The Monaco might have been one of the hippest little boutique joints in the world a month ago, but now it was full of rowdy conventioneers and tobacco-chewing soldiers who clomped so much mud through the place that the management had given up attempting to keep the public areas clean. Instead the hotel staff had laid down massive canvas tarpaulins everywhere. As Culver was leaving the establishment just now, he’d found a quartet of soldiers standing around one of the carpet-shampoo machines, trying to figure out how it worked. He overheard someone, probably a sergeant, saying he wanted to leave the place in a better condition than they’d found it.
Huddled deep inside his coat, he shuffled quickly past an abandoned building site where oily water gathered in pools and dripped from torn plastic sheeting. Some locals had told him it would have been their new public library, but nobody expected it to be finished now. Jed walked on down 4th Avenue, with his free hand jammed into a coat pocket. He pressed a leather document wallet up against his body with that arm. Despite the thin leather gloves he wore to protect his hands from the burning rain, he preferred to keep them tucked away anyway.
The streets were quiet; save for a few council workers who all wore bright yellow ID laminates around their necks, and small groups of soldiers who tried to stay under cover at every street corner. Some managed a little respite under an awning or a bus shelter. Those who didn’t looked as miserable as Jed Culver had ever seen grown men and women look.
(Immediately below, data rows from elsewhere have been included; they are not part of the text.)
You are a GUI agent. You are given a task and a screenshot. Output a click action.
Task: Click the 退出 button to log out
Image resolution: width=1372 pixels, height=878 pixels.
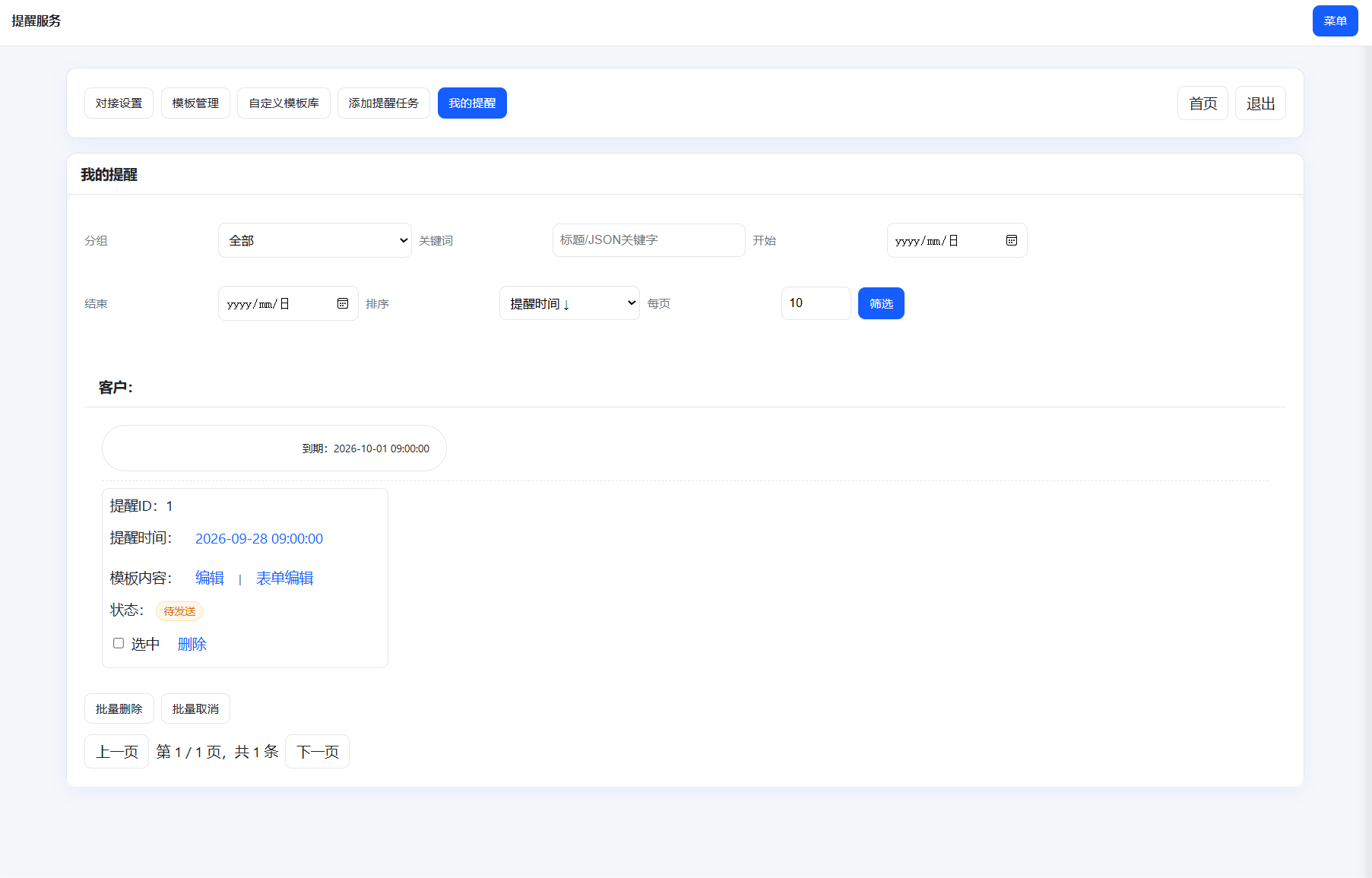point(1260,103)
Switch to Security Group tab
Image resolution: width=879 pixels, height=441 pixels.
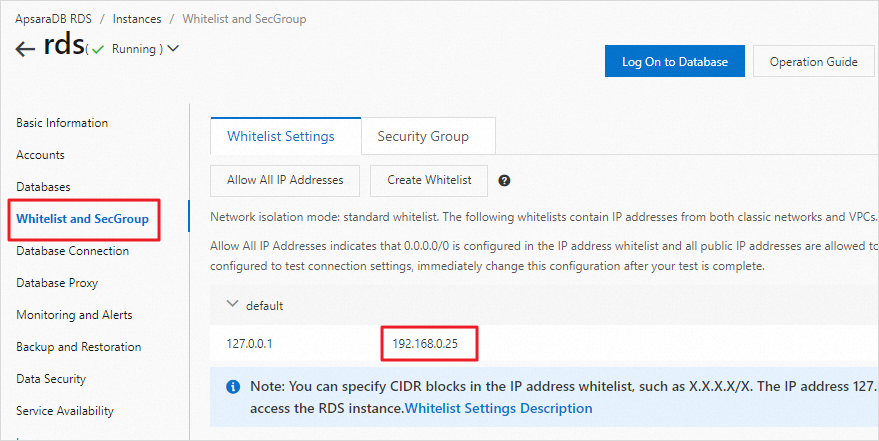(x=422, y=136)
His own laminate, which guaranteed his passage through the downtown area, was an embarrassing hibiscus pink, identifying him as one of Governor Lingle’s representatives to the convention.
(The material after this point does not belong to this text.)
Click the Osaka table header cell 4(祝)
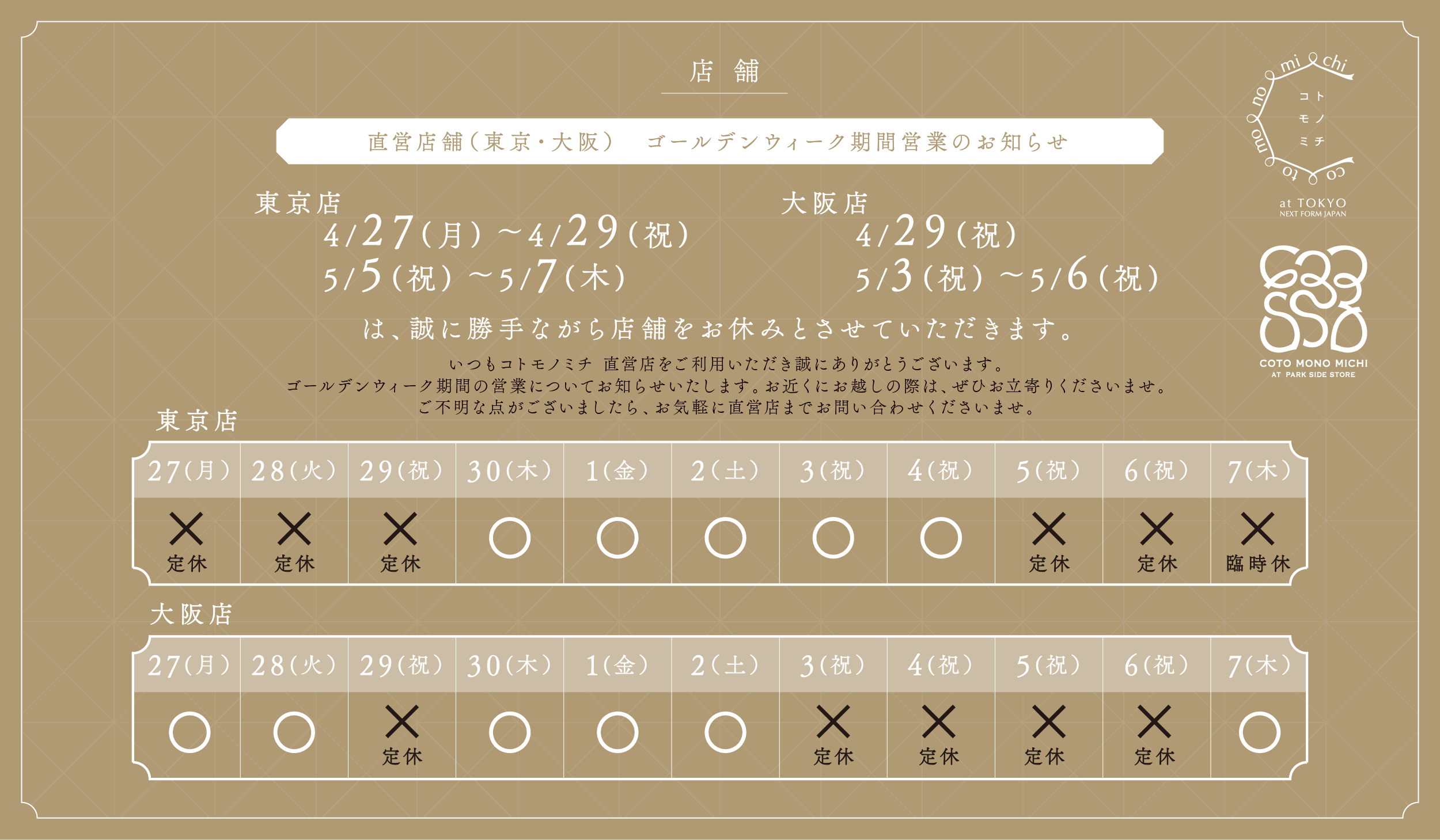1440x840 pixels. (940, 665)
A gust of wind, whipping through the canyons of the city, threw a spray of toxic water into his face, forcing Culver to stop and wipe it down with a handkerchief, one of a collection he carried for just that purpose. He had stopped outside Simon’s Espresso Cafe, where he’d managed to score a quite decent prime-beef sandwich on his first day in Seattle, two weeks back. But between grousing about the ‘fascist-pig-dog-maggots’ who’d ‘taken over’ the city, and muttering darkly about the secret military experiment that had caused the Wave in the first place, his waiter – a life-support system for three hundred and ninety-two stainless steel ringlets, studs and spears – had advised him to enjoy the dead flesh. It was one of the last sandwiches Simon’s would serve. And sure enough, the cafe was soon closed and dark, like most of the retail outlets in the city. As he wiped the stinging water from his face, Jed wondered idly what had happened to the freak with all the piercings. Probably joined ‘the Resistance’.
He had to laugh at the studied pretension of those losers styling themselves on the French Underground. As bad as things were in Seattle, it wasn’t Paris under the Nazis. And when you got down to it, these Resistance idiots were simply making things worse. Every time they hacked a server at Fort Lewis, every time they broke into a food bank to ‘liberate’ the supplies for ‘the common people’, every fucking time they chopped down a tree or spread small iron spikes on a road to ‘deny’ it to military traffic, they aggravated the situation. They weren’t achieving anything – a major sin in Jed Culver’s book – and they were handing Blackstone one rolled-gold opportunity after another to maintain martial law. What was worse, of course, was that they played right into the hands of the pinhead lobby who wanted to hijack the convention as the first step in reframing the Constitution, adapting it into something that Ferdinand Marcos or some Argentine general might have approved of in the 1970s.
Still, thought Jed, as he shuffled down the road, dabbing away the stinging water on his face, these Resistance characters were an element of the game, another piece on the board, and they could be played, too. That’s why he had contact numbers and encrypted net addresses for some of the larger cells in his smart phone.
‘Hey, buddy. Got a mouthful, did you?’
The lawyer looked up with a start. He had no idea where the man standing beside him had come from. Correction: the soldier standing beside him.
‘Sorry, hope I didn’t scare you. Ty McCutcheon’s the name. Major Ty McCutcheon. But you can call me Mac, if that suits.’
‘Uh-huh,’ replied Culver, warily. He felt he’d been put off balance on purpose, but for what reason he wasn’t sure.
‘I’ve seen you at the convention,’ said McCutcheon. ‘I’m heading up there myself now if you’d like the company. It is kinda lonesome round here at the moment. I feel like the Omega Man some days.’
‘The what?’ asked Culver in a flat voice.